Кажется, уже в июле Мышкин получил записку, где говорилось, что в том коридоре считают нужным что-нибудь предпринять ввиду полной безнадежности нашего положения. Некоторые предлагают устроить голодовку, а Морозов говорил, что этим нельзя достичь серьезных результатов, а лучше всем нам начать ломать двери, бить окна и добиться, чтобы нас всех перестреляли и чтобы эта история приобрела огласку. Колодкевич отказался передать мне это предложение, а Мышкин так рассердился на него за это, что несколько дней не хотел с ним говорить.
Уже несколько лет спустя, в Шлиссельбурге, я узнал, в чем было дело, а тогда Колодкевич ни слова не сказал мне ни о бунтарских планах, ни о ссоре с Мышкиным, хотя мне показалось странным то, что Колодкевич дня два подряд очень много стучал с Мышкиным, так что у него не хватало времени на беседу со мной, и не говорил мне, о чем у них идут такие оживленные разговоры, а после нескольких дней они совсем не стучали, и когда я хотел кое-что передать через Мышкина Исаеву, то Колодкевич сказал, что, должно быть, Мышкину надоело стучать, потому что он молчит уже третий день.
Потом, конечно, Мышкин успокоился, и все вошло в обычную колею.

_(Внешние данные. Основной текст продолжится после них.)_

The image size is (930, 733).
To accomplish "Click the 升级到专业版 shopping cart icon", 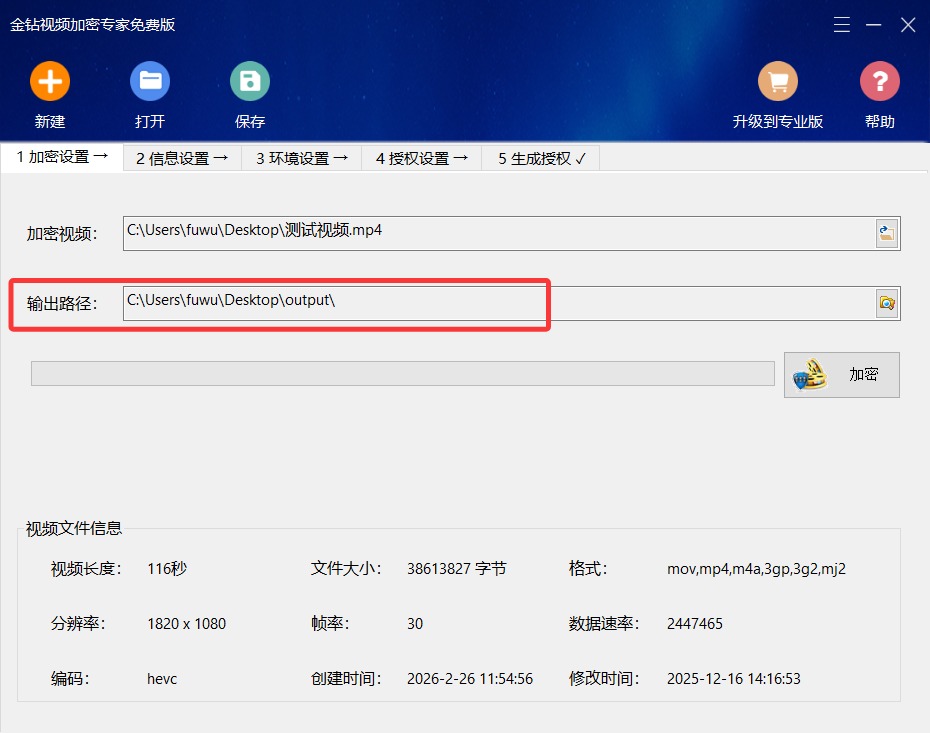I will (x=778, y=81).
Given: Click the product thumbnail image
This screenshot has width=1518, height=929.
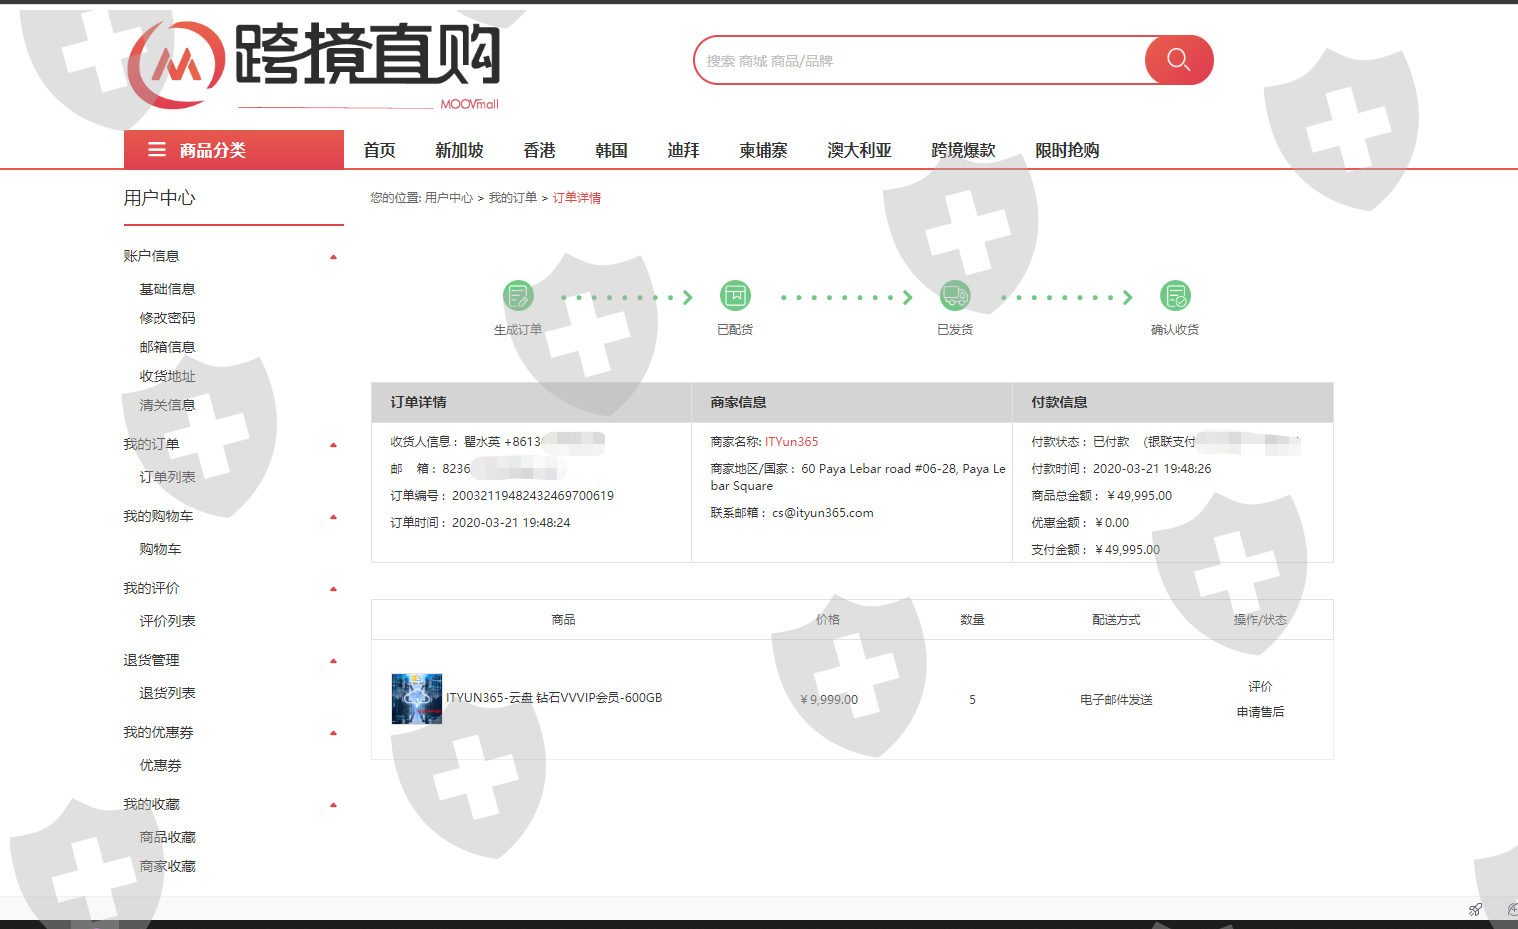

Он стал опять рассказывать Колодкевичу о сибирской жизни, об их побеге, о новых арестах в Сибири и России, процессе Богдановича и Грачевского, о событиях в Западной Европе, а Колодкевич передавал эти новости мне, так что у меня прервался начатый, за эти три дня будирования Мышкина, горячий спор о философии бессознательного Гартмана, которую я прочел, сидя в саратовской тюрьме, и сильно увлекся, а Колодкевич ценил ее не слишком высоко и советовал мне меньше думать об этой "довольно пустой, но тем не менее зловредной книжонке", а лучше более внимательно наблюдать за своим пауком.